2.1.2 预防管理 增加通风换气时间、减少空气中致病微生物是有效而简便的方法,每日晨晚间护理后开窗通风,保持空气新鲜,每月一次做好病房空气质量监测,冬夏季使用空调后,护士要严格调节好空调温度并定期对空调清洗。
加强病人的卫生护理,特别是对病情不稳定生活不能自理的不知冷暖饥饱的患者要帮助病人随着季节变化及时增减衣物。合理调配膳食加强营养,对严重贫血、低蛋白血症给予支持疗法,改善营养状况以增加机体抵抗力。组织病人到室外活动,平时多晒太阳,加强体育锻炼以增强体质。加强用药护理,督促病人平时睡觉侧卧位,预防呛咳。同时饮食清淡易消化,尤其是老年人,可以多进软食,如蒸鸡蛋,肉糕等。饮食时给予足够的时间,细嚼慢咽,以免引起呛咳,甚至噎食等。
2.2 胃肠道感染
2.2.1易感因素 精神病人卫生观念差,生活懒散,用餐前不洗手,有些病人甚至洁污不分,常会捡垃圾吃[3]。同时精神病人饮食不规律,暴饮暴食也是胃肠道感染的易感因素。另外精神病人饮食实施共食制也可能增加感染率。
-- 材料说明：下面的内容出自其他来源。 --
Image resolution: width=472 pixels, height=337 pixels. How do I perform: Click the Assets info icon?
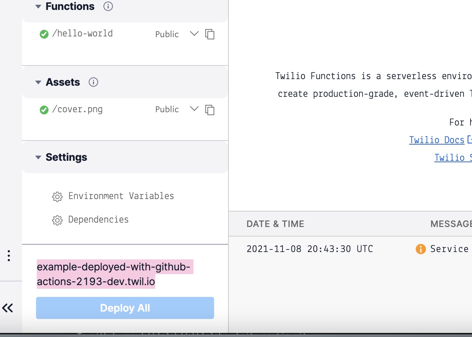93,82
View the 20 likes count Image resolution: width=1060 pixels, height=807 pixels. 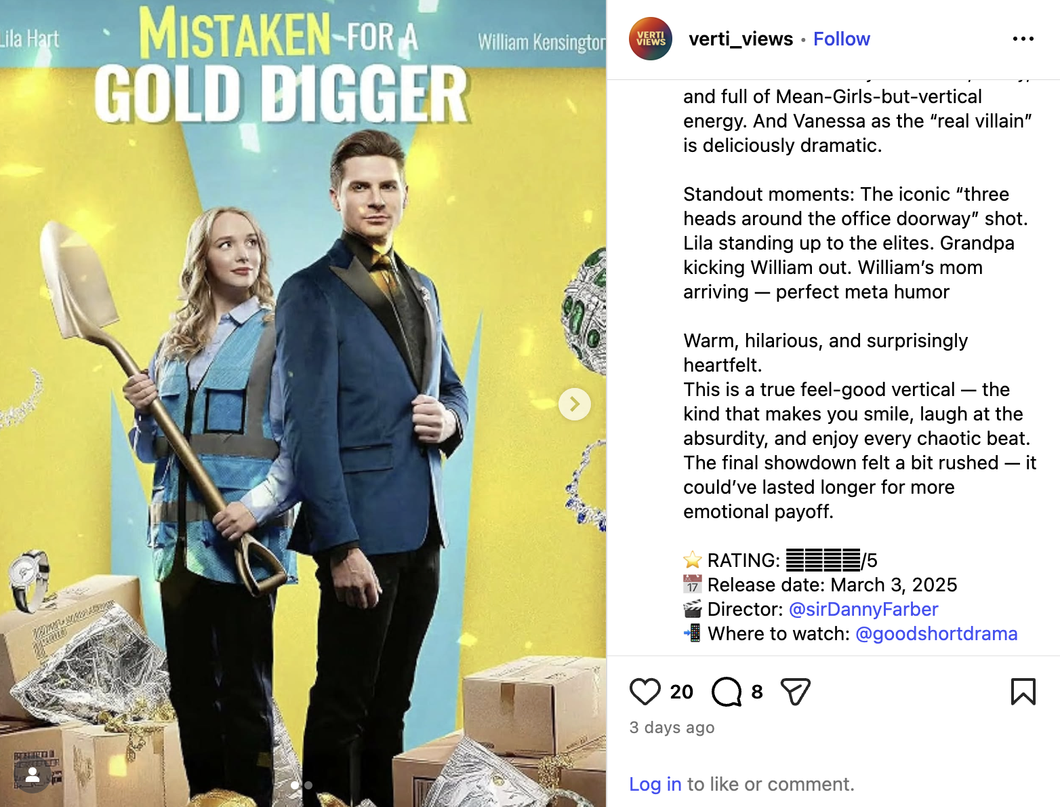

2.2.2预防管理 做好卫生宣教,训练和指导病人养成良好的卫生习惯,教育病人每次饭前便后要洗手,不喝生水不捡脏东西吃,防止病从口入,对一些生活自理能力极度低下的病人采取一帮一结对并由相应的床位护士负责。做好饮食管理定时定量进餐,对家属送来的食品和水果一律统一存放,由保管员负责检查管理,定时定量分发以防止暴饮暴食,水果一律用84消毒液消毒后再发给病人。做好餐具的消毒工作,碗筷平时每日三次用84消毒液浸泡用流动水冲洗,每周一次送高压蒸汽消毒。对肝功能正常与异常的餐具要分开应用分别处置。病人饭菜凳椅每次饭前用泡腾片消毒液擦拭,水杯毛巾每周二次集中浸泡半小时后冲洗干净并固定专人专用。一旦出现肠道感染病人立即实施床边隔离,集中管理感染者以切断感染途径并对床单位做终末消毒。加强病情观察和护理,有的患者已发生感染但无明显体温升高,因此护理人员平时要掌握每一个病人的病情特点及表现,善于发现患者的细小变化协助医生早期诊断治疗。加强病房管理严格执行各项消毒隔离制度做好住院环境的消毒工作,保持空气流通,保持温度、湿度适宜,另外工作人员要注重洗手的依从性,规范护理操作对降低医院感染的发生率能起到积极作用。
3 讨论
由于精神病人的被动,懒散,自我保护能力差,长期服用抗精神药物,使人体正常免疫体制缺损,对疾病的抵抗力下降,同时长期处于封闭式环境中群居,活动减少,都增加了院内感染的因素。本文发现精神科院内感染主要为上呼吸道和胃肠道的感染,占总院内感染的79.76%,因此要减少精神科病房院内感染的发生,必须重视消除易造成上呼吸道、胃肠道感染的易感因素。精神科护士只有加强工作责任性,培养良好的慎独精神,从细微处入手,抓好每一个环节,以热心、爱心、真心、诚心的服务态度,把精神病人当成亲人,无微不至关心、照顾,使医院感染率降至最低水平。
参 考 文 献
[1]卫生部医政司医院内感染监控协调组.医院内感染的诊断[J].中华医院杂志,1991,7(2):28.